> Text for analysis:
Large Language Models Are Zero-Shot Time Series Forecasters

Paper | Code

Abstract

By encoding time series as a string of numerical digits, we can frame time series forecasting as next-token prediction in text.
This work shows that the zero-shot generalization abilities of LLMs and their preference for compressible patterns extend well beyond language understanding and can be used for time series forecasting.
How to effectively tokenize time series data?
- proper tokenization is extremely important
- the most common tokenization method is byte-pair encoding (BPE), which treats inputs as bit strings and assign tokens based on the rate of ocurrence in the training corpus, optimizing for shorter sequeces of tokens on average.
Convert discrete distributions over tokens into highly flexible densities over continuous values
The success of LLMs for time series could come from their abilitiy to naturally represent multimodal distributions, in conjuction with biases for simplicity and repetition, which capture salient features in many time series, such as seasonal trends.

> Data:
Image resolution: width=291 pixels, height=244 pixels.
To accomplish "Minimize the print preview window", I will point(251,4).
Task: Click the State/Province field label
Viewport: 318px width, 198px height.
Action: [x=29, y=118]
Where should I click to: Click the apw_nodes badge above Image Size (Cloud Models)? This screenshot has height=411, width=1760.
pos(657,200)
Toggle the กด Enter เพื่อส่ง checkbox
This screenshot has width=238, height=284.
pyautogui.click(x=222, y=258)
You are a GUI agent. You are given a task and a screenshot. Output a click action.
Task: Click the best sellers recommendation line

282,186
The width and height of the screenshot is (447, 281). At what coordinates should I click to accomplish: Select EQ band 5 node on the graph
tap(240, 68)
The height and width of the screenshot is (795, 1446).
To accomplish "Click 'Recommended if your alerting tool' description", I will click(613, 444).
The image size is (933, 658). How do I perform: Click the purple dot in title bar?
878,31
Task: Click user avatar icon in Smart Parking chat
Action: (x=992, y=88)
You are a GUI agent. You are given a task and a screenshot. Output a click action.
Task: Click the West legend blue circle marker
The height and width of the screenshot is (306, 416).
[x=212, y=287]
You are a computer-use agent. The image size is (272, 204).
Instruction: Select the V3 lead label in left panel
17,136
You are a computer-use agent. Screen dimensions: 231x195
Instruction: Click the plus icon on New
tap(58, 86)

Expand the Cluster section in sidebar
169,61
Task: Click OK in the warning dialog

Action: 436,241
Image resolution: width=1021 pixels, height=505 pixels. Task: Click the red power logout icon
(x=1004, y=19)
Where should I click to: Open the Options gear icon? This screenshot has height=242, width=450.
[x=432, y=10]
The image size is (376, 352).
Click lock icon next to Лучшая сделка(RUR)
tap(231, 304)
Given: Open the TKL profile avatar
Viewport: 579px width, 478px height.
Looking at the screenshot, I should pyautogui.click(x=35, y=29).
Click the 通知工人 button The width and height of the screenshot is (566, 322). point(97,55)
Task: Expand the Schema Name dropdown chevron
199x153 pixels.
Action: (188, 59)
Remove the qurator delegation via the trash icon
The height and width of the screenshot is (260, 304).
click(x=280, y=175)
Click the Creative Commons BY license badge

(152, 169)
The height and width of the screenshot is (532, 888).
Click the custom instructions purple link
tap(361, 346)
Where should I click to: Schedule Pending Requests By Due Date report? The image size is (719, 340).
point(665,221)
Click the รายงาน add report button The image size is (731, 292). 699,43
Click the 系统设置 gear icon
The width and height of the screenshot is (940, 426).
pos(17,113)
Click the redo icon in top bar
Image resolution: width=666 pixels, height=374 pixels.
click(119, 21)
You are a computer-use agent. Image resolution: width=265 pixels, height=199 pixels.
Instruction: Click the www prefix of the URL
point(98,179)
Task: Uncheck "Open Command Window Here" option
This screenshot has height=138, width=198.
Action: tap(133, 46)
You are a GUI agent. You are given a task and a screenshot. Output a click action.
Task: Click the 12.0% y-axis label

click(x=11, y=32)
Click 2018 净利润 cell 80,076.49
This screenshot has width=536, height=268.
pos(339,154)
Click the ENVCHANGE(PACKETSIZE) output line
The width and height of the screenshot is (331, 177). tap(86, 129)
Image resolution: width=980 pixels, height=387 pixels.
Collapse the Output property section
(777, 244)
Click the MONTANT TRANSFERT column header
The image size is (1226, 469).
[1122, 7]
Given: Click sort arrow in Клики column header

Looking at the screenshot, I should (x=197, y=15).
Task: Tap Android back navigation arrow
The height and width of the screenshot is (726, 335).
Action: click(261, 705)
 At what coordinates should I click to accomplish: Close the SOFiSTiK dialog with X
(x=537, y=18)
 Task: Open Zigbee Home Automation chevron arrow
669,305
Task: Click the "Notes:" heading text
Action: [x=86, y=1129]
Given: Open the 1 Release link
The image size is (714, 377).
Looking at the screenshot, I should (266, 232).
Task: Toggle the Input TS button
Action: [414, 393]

> How to complete this task: Summarize the text about large language models as zero-shot time series forecasters in two sentences. Rely solely on the text about large language models as zero-shot time series forecasters.

> Result of this task: Encoding time series as strings of numerical digits allows forecasting to be framed as next-token prediction in text, and the zero-shot generalization abilities of LLMs and their preference for compressible patterns can be used for this task, with proper tokenization being extremely important. The success of LLMs for time series could come from their ability to naturally represent multimodal distributions, together with biases for simplicity and repetition that capture salient features such as seasonal trends.